“My little sister, she’s ... really, really close to my mum and its her that’s finding it really difficult now, as well as me, with my mum being here, ‘cos she’s never been parted from my mum since she was a baby ... she finds it very difficult when she goes to school, ‘cos my mum used to always take her to school and everybody keeps asking her where her mum is ... and we’ve got to lie to my little sister ‘cos we don’t want her knowing where her mum is and why.”
That’s Michelle, whose mother was being held in HMP Holloway on remand.
Forcibly separating children from their primary carer, particularly their mother, can cause severe distress and leave permanent emotional scars. The Howard League for Penal Reform estimates that more than 17,240 children under 18 years in England and Wales were forcibly separated from their mother in 2010. In the 1990s, the Howard League brought the issue of prisoners’ children to public attention; it was the first time that the children themselves had been asked what they thought about having their mother in prison.
Now, nearly twenty years later, the Howard League is revisiting this research. Sixteen-year-old Michelle was one of our original interviewees. Women’s imprisonment rates have remained at around 5 per cent of the overall prison population; a burgeoning number given that the current prison population is over 85,500. Likewise the fact that still more than half the women entering prison do so on remand, and of that number 60 per cent do not receive a custodial sentence or are found not guilty.
This is only part of the story, as each year many people are received into prison custody. Throughout 2010, 13,061 women were received into prison, of whom 6,996 women were on remand. The prison service does not publish or systematically collect figures on prisoner dependants, however surveys of women prisoners have consistently shown that approximately half of them have dependent children under 18 years.
The Howard League believes that women conceal the number of children they are responsible for, for fear of the consequences for their children and so the true number of children with a mother in prison may be far higher. Only five per cent of female prisoners’ children remain in the family home once their mother has been imprisoned.

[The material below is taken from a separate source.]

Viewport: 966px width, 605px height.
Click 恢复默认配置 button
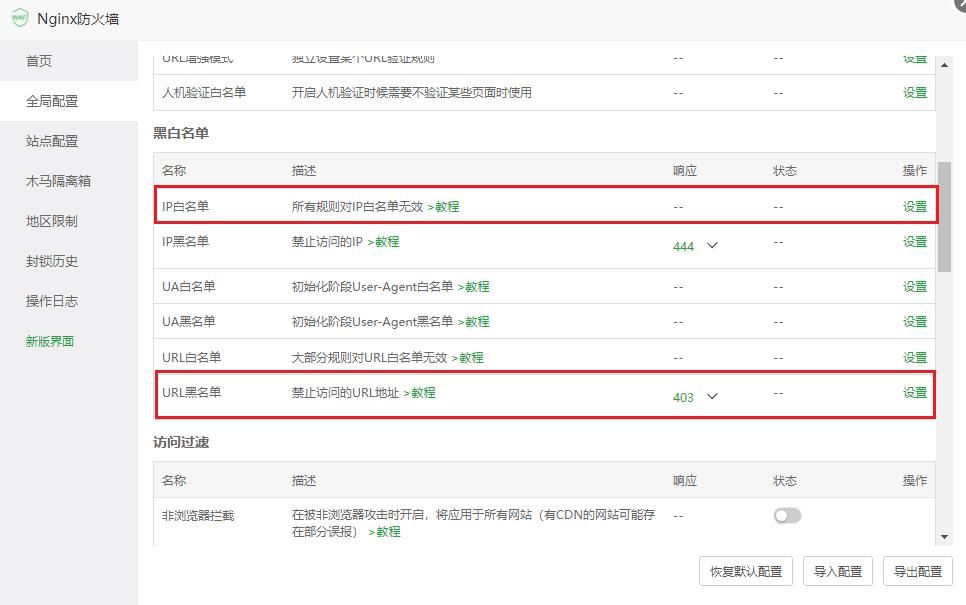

Prisoners only receive infrequent visits, varying according to whether they are on remand or sentenced and their status on the incentive and earned privilege scheme. The timings of these visits further exacerbate the problem. Despite being described by the prisons inspectorate as being ‘much needed and much appreciated’, evening and weekend visits remain rare with mainly morning or afternoon slots when most people are either at school or at work. Not only are the timings inconvenient but it has been reported that there is recurrent severe delays to visits of up to forty-five minutes.
Women’s prisons can be a considerable distance from prisoners’ home areas. On average, one in five women are placed more than 100 miles from home. This creates problems for carers travelling with children to visit their mother and is just one reason why around half of mothers in prison do not receive visits from their children throughout their sentence.
The current economic climate means that budgets are being pared back. The Chief Inspector of Prisons (Annual Report 2008/2009) noted that “...we have learnt with concern that family days in some prisons (including women’s prisons) may be among the victims of the budget cuts.” The Assisted Prison Visit Scheme which helps pay for low-income families to visit prisoners may be another casualty from the cuts (Assisted Prison Visit Survey Report, 2010).
The links between the imprisonment of a parent and the life chances of a child are well documented and over the years there have been many initiatives to mitigate the damaging effect. But these do not work. The real answer is to take women out of the very establishments that will hinder their and their children’s life chances. Women should not be in prison in the first instance; those convicted of violent offences should be held in local secure units instead. The best way to reduce women's offending is in the community, by improving mental health services and tackling drug abuse.
Note: Frances Crook, chief executive of the Howard League, is presenting the report’s findings today to United Nations' Committee on the Rights of the Child Day of General Discussion on prisoners’ children.